Department of Education
Project 2025’s section on the Department of Education calls for the elimination of the agency, formed in 1979.
"Federal education policy should be limited and, ultimately, the federal Department of Education should be eliminated," states the policy book.
Trump has yet to sign an executive action abolishing the agency, but asked about reports that he is considering signing such an order, he acknowledged that he would like to see the agency gone and let "states run the schools."
Asked whether he had the authority to dismantle the agency, Trump said "there are some people that say I could," before adding that he would work with Congress and the teachers unions to get rid of the agency.
Public media
Trump’s appointee to lead the Federal Communications Commission, Brendan Carr, a contributor to the Project 2025 guidebook, recently declared plans to investigate the Public Broadcasting Service and National Public Radio.
Carr’s move appears to be aimed at stripping federal funding from PBS and NPR, in alignment with Project 2025’s calls to "stop public funding" for the public broadcasters.
In a Jan. 29 letter to the heads of PBS and NPR, Carr wrote he was launching an investigation into their use of commercials and sponsorships, asserting that the probe would help Congress determine if they should continue funding the programs "with taxpayer dollars."
The heads of NPR and PBS in separate statements asserted that they are in compliance with all federal laws and act as nonpartisan broadcasters.
Political appointees
On his second day in office, Trump signed an executive order aimed at giving him more authority to hire and fire federal employees.
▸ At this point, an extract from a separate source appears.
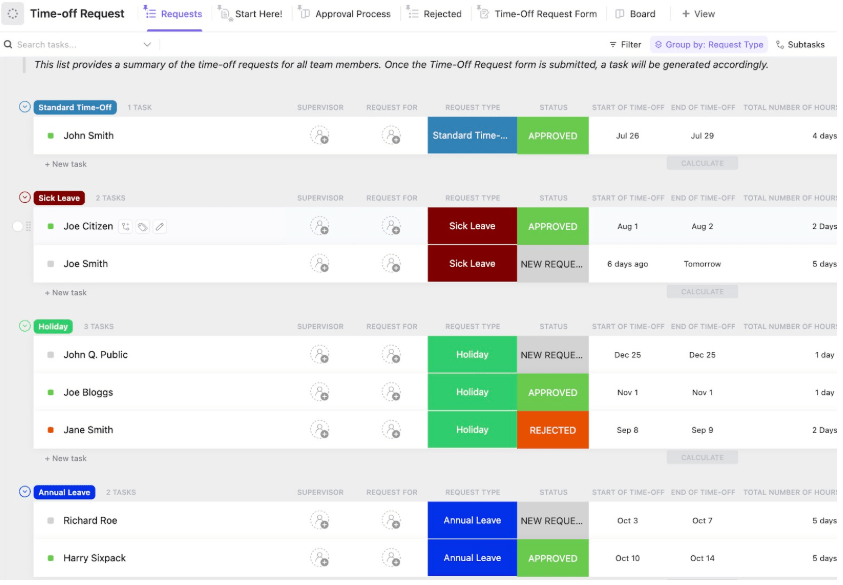Assign a supervisor for John Smith
Viewport: 843px width, 585px height.
point(319,136)
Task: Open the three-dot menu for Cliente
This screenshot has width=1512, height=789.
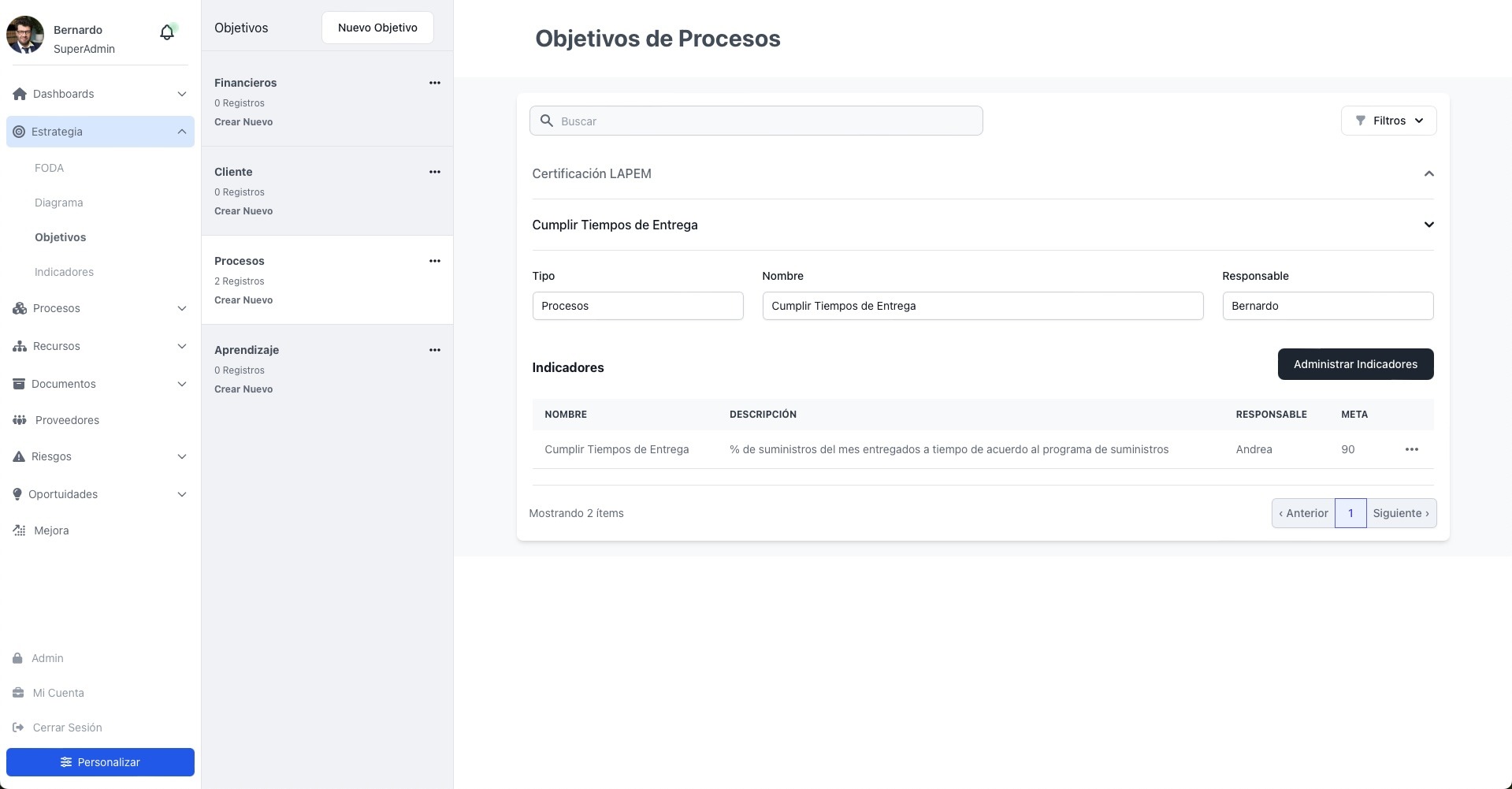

Trump reinstated "Section F," a class of federal workers he created late in his first term — later rolled back by President Joe Biden — who are subject to hiring and firing from the executive branch.
"Any power they have is delegated by the President, and they must be accountable to the President, who is the only member of the executive branch, other than the Vice President, elected and directly accountable to the American people," Trump wrote in the order, referring to federal workers in policymaking positions.
Federal worker unions argue the move undercuts efforts to depoliticize the hiring of hundreds of thousands of career civil servants from health inspectors to federal researchers.
In the Project 2025 manual, the book’s writers state: "More fundamentally, the new administration must fill its ranks with political appointees."